Clinical Scientist-Associate Director
About the Team: Clinical Development Operations (CDO) lead the delivery of innovative, high-quality clinical development trials at Adaptimmune. In CDO we are committed to making cell therapy a viable option for all eligible patients. We are a highly effective, innovative and fast-moving team that’s open to change and new ideas. We work through a culture of cross-functional collaboration to deliver our clinical trials to plan, achieving high quality in everything we do. Everyone in CDO leads by example, where people are inspired to be the best they can be, being curious about new ways of working and being data-driven in decision-making.
MUST RESIDE IN THE SURROUNDING AREA, COMMUTABLE TO THE PHILADELPHIA SITE
PRIMARY RESPONSIBILITY
The Associate Director level Clinical Scientist role is a global role, based in either the US or the UK. The role provides scientific input and oversight, as well as leadership and management of cross-functional execution of clinical studies, within Adaptimmune’s programs.
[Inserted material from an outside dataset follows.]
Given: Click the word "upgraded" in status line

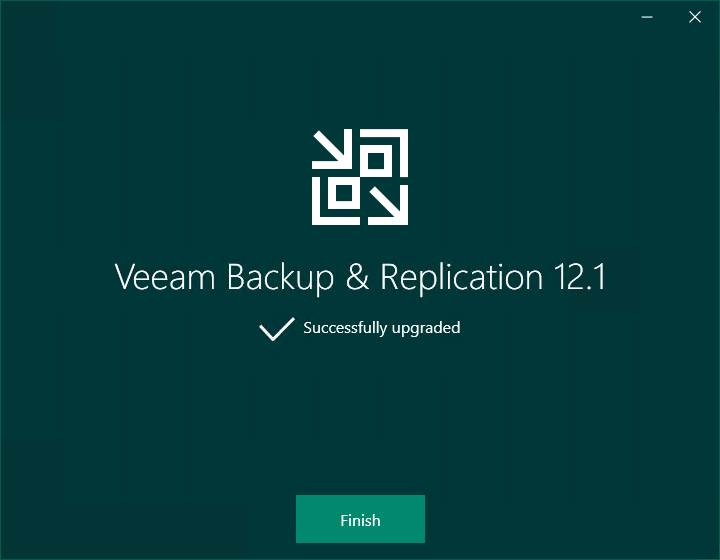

The Clinical Scientist will be responsible for global clinical trial delivery including the planning, management and reporting of trials in accordance with company plans/objectives, GCP, local country requirements and company standard operating procedures. This includes writing and/or reviewing protocols, interacting with sites for feasibility assessment, site selection, start up, study conduct, data cleaning, data review, and study close-out, for one or more clinical trials.
KEY RESPONSIBILITIES
- Support study design, translate scientific imperative into operational delivery of trials. Review and/or writing of study concept, protocol, study plans, IP management plans, CSRs.
- Lead the cross-functional Study Conduct Team – drive operational delivery and facilitate issue resolution.
- Plan timelines, conduct study feasibility, risk assessment/management and contingency planning. Ensure timelines are communicated to all personnel assigned to the study (including vendors)
- Plan and/or conduct site evaluation and initiation; develop and maintain effective relationships with clinical sites globally.
- Provide guidance on protocol and procedures in the development of eCRF design.
- Review monitoring visit reports: liaise with monitors to understand any trends on data management issues/ICF issues/study binder issues/site staff issue to develop solutions.
- Review clinical trial data - monitor data quality and ensure appropriate quality measures are in place.
- Ensure consistency of study execution across studies to facilitate data analysis and regulatory filing.
- Study specific vendor interaction and coordination
- Liaise with clinical drug supply/manufacturing to ensure co-ordination for trial subjects.
- Maintain TMF and ensure inspection readiness.
- Proactive stakeholder management and communication of progress and issues
QUALIFICATIONS & EXPERIENCE
Required
- Minimum of a BA/BS in Life Sciences Degree
- Previous leadership in a matrix environment
- 7+ years of industry-sponsored clinical trial management experience required. Experience with biologics or cell and gene therapy is a plus.
- Strong knowledge of clinical operations and the regulatory process - experience independently running/managing multiple clinical trials preferably within the oncology area
- EDC including trial management, data review, issuing and resolving queries, CRF design/review/ approval.
- Prior experience with clinical protocol development and/or regulatory submissions and management
At Adaptimmune we embrace diversity and equality of opportunity. We believe that the more inclusive we are, the better our work will be. We welcome applications to join our team from all qualified candidates, regardless of age, colour, disability, marital status, national origin, race, religion, gender, sexual orientation, gender identity, veteran status or other legally protected category. It is our intent that all qualified applicants will receive equal consideration for employment.